*SUPPLIED MATERIAL*.
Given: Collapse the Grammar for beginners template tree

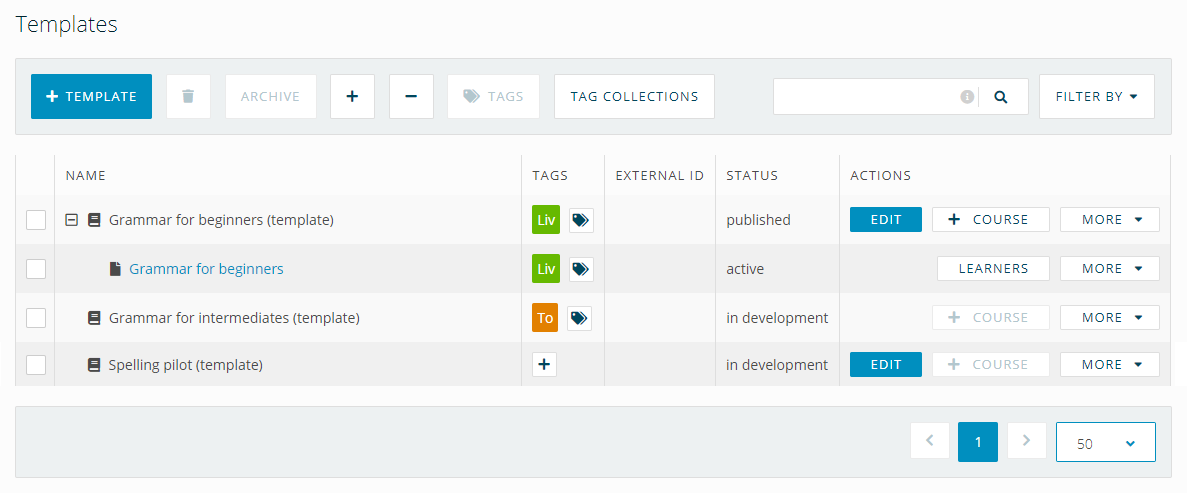Looking at the screenshot, I should pyautogui.click(x=72, y=220).
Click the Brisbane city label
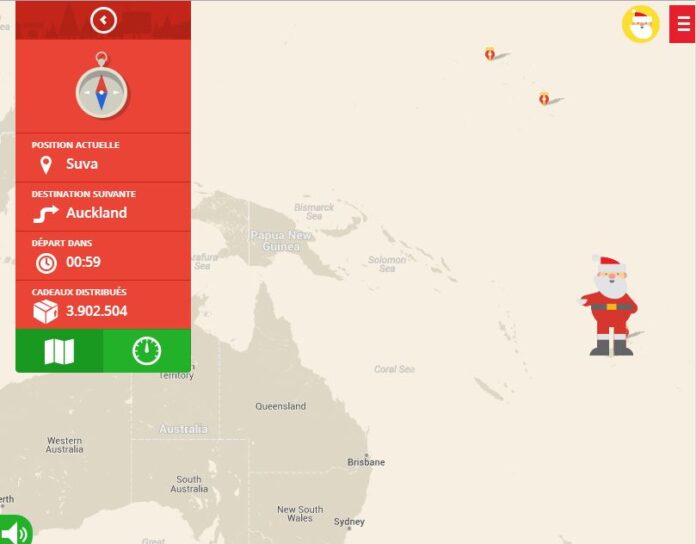The width and height of the screenshot is (696, 544). coord(366,462)
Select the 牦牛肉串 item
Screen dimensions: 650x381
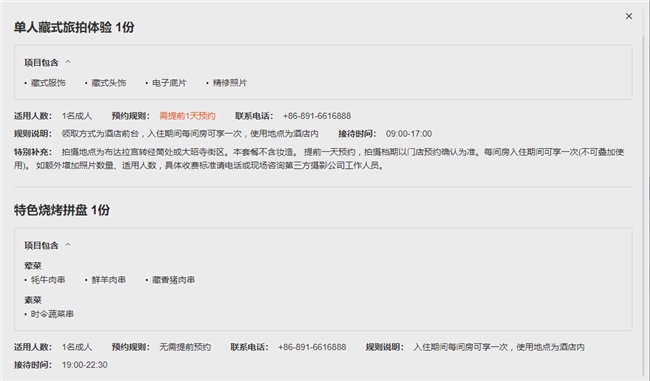48,280
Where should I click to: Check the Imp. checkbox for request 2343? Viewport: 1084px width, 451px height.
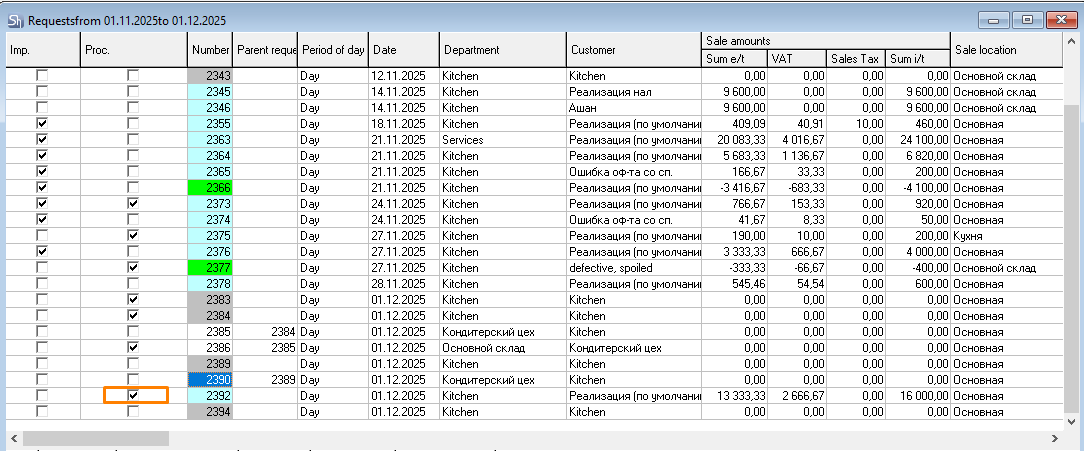point(42,76)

*WORK TASK*. Give every record again exactly, apart from the pictures, which stay out.

*EXERCISE SOLUTION*.
Given: Collapse the Grammar for beginners template tree

Looking at the screenshot, I should pyautogui.click(x=72, y=220).
Click the Brisbane city label
The width and height of the screenshot is (696, 544). coord(366,462)
Select the 牦牛肉串 item
Screen dimensions: 650x381
48,280
Where should I click to: Check the Imp. checkbox for request 2343? Viewport: 1084px width, 451px height.
point(42,76)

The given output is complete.